Grip force increase in tumour-bearing rats. Grip force increase is the difference between final versus initial force expressed in g/100g IBW. Statistical significance of the results by one-way analysis of variance (ANOVA). Post hoc pairwise comparisons (Dunnett’s test) were performed. Values that are significantly different by the ANOVA test from the control group are indicated by *p <0.05; no differences are observed between the tumour non-treated and tumour treated animal groups.

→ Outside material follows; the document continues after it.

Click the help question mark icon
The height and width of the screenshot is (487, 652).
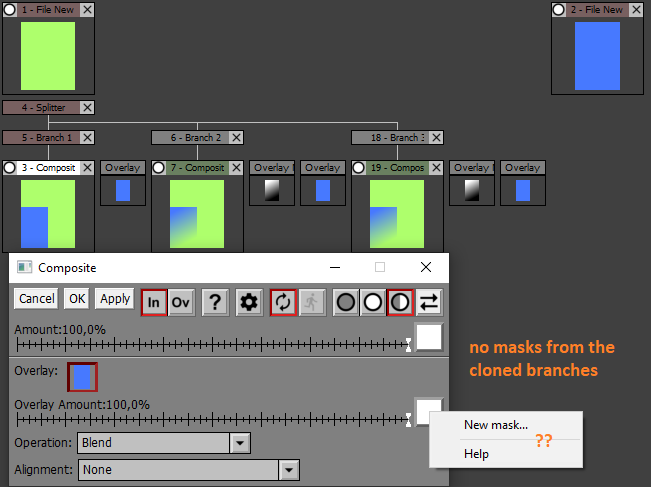[214, 301]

The results clearly showed that the use of dantrolene alone had no beneficial effects on food intake, body weight (Table 1), or any of the muscle and adipose tissue weights studied (Table 2). Performance parameters (grip force and physical activity) were also not affected by dantrolene treatment (Figure 2 and Table 3) with the only exception of an increase in the maximum speed and total travelled distance. In fact, a higher dose of dantrolene was not able to decrease protein degradation rates in rats bearing the AH-130 hepatoma.17

Discussion

The experimental model used in this study, the Yoshida AH130 ascites hepatoma, represents a very fast growing tumour which leads to very marked cachexia involving muscle and fat wasting.26 An exhaustive characterization of the model has been undertaken by our research team.20,27,28

Dantrolene is an inhibitor of the RyR1 which inhibits intracellular calcium release from the SR.29 Ryanodine receptor is a protein that allows for calcium ions to be exported from the sarcoplasmic reticulum into the cytoplasm leading to contraction. In normal conditions, calcium is returned into the SR against a concentration gradient through the action of the sarcoendoplasmic reticulum Ca2+-ATPase (SERCA) pumps.30 However, modification of RyR1 protein, such as oxidation, can occur during cancer cachexia.15 This results in calcium leakage associated with defective mitochondrial function and an increase in calcium-dependent proteolysis, which is mediated by the calcium-dependent proteases, also known as calpains.31 Bearing this in mind, the objective of the present investigation was to block the outflow of calcium by the use of dantrolene, either alone or in a combination with formoterol. In a previous investigation, Pin et al17 used dantrolene in tumour-bearing rats as a an anti-proteolytic strategy to inhibit the calpain system which is activated in skeletal muscle during cancer cachexia.31 Their observations suggest that the inhibition of just an individual proteolytic system is not sufficient to counteract tumour-caused muscle wasting. Bearing this in mind, we tested the combination of formoterol and dantrolene in order to test a possible additive effect on muscle wasting. No signs of toxicity were detected at the dose used (5 mg/kg). We used this dose because of previous results obtained with the drug in experiments related to inflammatory conditions (unpublished data). The rationale was that, since formoterol decreases protein degradation in skeletal muscle in cancer and dantrolene acts on a completely different mechanism, by decreasing calcium overload at the level of the sarcoplasmic reticulum, there could be could additive effects of the combination. Indeed, sarcoplasmic alterations involving calcium overload have been described in cancer cachexia.32 Unfortunately, dantrolene did not have any additive effects on the beneficial effect of formoterol on muscle wasting. However, dantrolene treatment alone resulted in an improvement in physical activity– speed and total travelled distance. Further investigations are needed to clarify this effect.

Conclusions

In view of all the results, it is, therefore, concluded that: a) calcium blockage does not seem to be a valid approach for treating muscle wasting, and b) that no synergy seems to exist between β2-agonist treatment and the use of the calcium outflow blocker.